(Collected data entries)
= = = = = = =

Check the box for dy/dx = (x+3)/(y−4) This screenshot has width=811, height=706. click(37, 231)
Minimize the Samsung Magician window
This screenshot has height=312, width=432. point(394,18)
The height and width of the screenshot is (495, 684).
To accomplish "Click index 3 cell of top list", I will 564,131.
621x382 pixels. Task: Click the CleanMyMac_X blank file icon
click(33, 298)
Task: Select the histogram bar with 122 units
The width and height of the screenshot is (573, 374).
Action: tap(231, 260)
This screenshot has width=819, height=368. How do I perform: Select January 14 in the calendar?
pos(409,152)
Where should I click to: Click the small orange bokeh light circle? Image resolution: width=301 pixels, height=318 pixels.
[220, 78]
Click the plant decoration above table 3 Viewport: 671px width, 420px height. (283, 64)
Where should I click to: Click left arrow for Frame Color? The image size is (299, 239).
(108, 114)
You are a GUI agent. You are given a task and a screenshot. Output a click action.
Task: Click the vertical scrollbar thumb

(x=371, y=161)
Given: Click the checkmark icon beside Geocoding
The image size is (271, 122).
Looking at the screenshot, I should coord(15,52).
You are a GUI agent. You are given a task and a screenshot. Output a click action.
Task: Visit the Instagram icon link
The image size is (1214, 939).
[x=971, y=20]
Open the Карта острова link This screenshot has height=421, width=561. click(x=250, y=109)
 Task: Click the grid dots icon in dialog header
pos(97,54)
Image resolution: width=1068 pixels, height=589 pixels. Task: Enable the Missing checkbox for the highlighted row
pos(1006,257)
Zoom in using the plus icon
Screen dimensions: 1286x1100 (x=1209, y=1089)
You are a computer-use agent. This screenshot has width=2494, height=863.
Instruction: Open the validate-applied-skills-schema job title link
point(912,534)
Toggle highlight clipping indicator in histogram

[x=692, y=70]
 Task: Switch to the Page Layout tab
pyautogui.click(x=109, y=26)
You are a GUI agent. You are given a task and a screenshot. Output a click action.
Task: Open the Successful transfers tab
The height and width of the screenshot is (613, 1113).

= = = = = = =

- WORK TASK
After locating the line with "Task: Click the grid", please repeat it and every line after it exactly, through the end of the data above.

- ANSWER SECTION
 Task: Click the grid dots icon in dialog header
pos(97,54)
Image resolution: width=1068 pixels, height=589 pixels. Task: Enable the Missing checkbox for the highlighted row
pos(1006,257)
Zoom in using the plus icon
Screen dimensions: 1286x1100 (x=1209, y=1089)
You are a computer-use agent. This screenshot has width=2494, height=863.
Instruction: Open the validate-applied-skills-schema job title link
point(912,534)
Toggle highlight clipping indicator in histogram

[x=692, y=70]
 Task: Switch to the Page Layout tab
pyautogui.click(x=109, y=26)
You are a GUI agent. You are given a task and a screenshot. Output a click action.
Task: Open the Successful transfers tab
The height and width of the screenshot is (613, 1113).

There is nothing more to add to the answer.